3. The computer-implemented method of claim 2, wherein the transaction record is parsed in part based on a transaction type exception, and the plurality of data chunks includes a transaction metadata data chunk parsed from the transaction record according to the transaction type exception.

4. The computer-implemented method of claim 3, further comprising storing a transaction type identifier with the chunk ID of the transaction metadata data chunk in the chunk ID database.

5. The computer-implemented method of claim 10, wherein the transaction record is parsed in part based on an artifact type exception, and wherein the plurality of data chunks includes an artifact data chunk parsed from the transaction record according to the artifact type exception.

6. A computer-implemented method for storing information in a plurality of storage devices, the computer-implemented method comprising, via one or more processors and/or transceivers:

receiving a transaction record;

parsing the transaction record into a plurality of data chunks including an artifact data chunk, the transaction record being parsed at least in part based on a chunk size condition and at least in part based on an artifact type exception, the artifact data chunk being parsed from the transaction record according to the artifact type exception;

designating a storage device having a location ID for each of the plurality of data chunks;

designating a chunk ID for each of the plurality of data chunks;

distributing the location IDs to a location ID database;

distributing the chunk IDs to a chunk ID database;

distributing each of the plurality of data chunks to the corresponding designated storage device for storage;

relating the plurality of chunk IDs to each other in the chunk ID database;

relating each location ID to the corresponding chunk ID in at least one of the location ID database and the chunk ID database; and

storing an artifact type identifier with the chunk ID of the artifact data chunk in the chunk ID database.

7. The computer-implemented method of claim 6, wherein designating each of the chunk IDs includes

generating a random number,

checking a log file to ensure that the random number is not already in use in the system,

storing the random number in the log file to indicate the designation.

8. The computer-implemented method of claim 6, wherein at least one of the plurality of location IDs is not stored on the same computing device as the chunk ID database.

REQUIRED WORK: Retype the passage of the patent claims above word for word, starting at "relating each location" and ending at "as the chunk ID database.".

RECORDED DATA:
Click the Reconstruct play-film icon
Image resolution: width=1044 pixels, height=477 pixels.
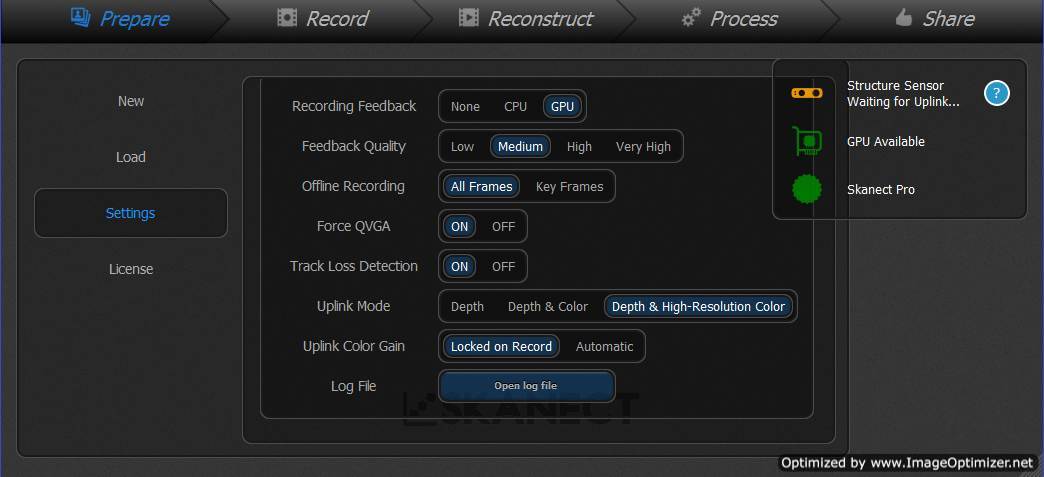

WORKED ANSWER:
relating each location ID to the corresponding chunk ID in at least one of the location ID database and the chunk ID database; and

storing an artifact type identifier with the chunk ID of the artifact data chunk in the chunk ID database.

7. The computer-implemented method of claim 6, wherein designating each of the chunk IDs includes

generating a random number,

checking a log file to ensure that the random number is not already in use in the system,

storing the random number in the log file to indicate the designation.

8. The computer-implemented method of claim 6, wherein at least one of the plurality of location IDs is not stored on the same computing device as the chunk ID database.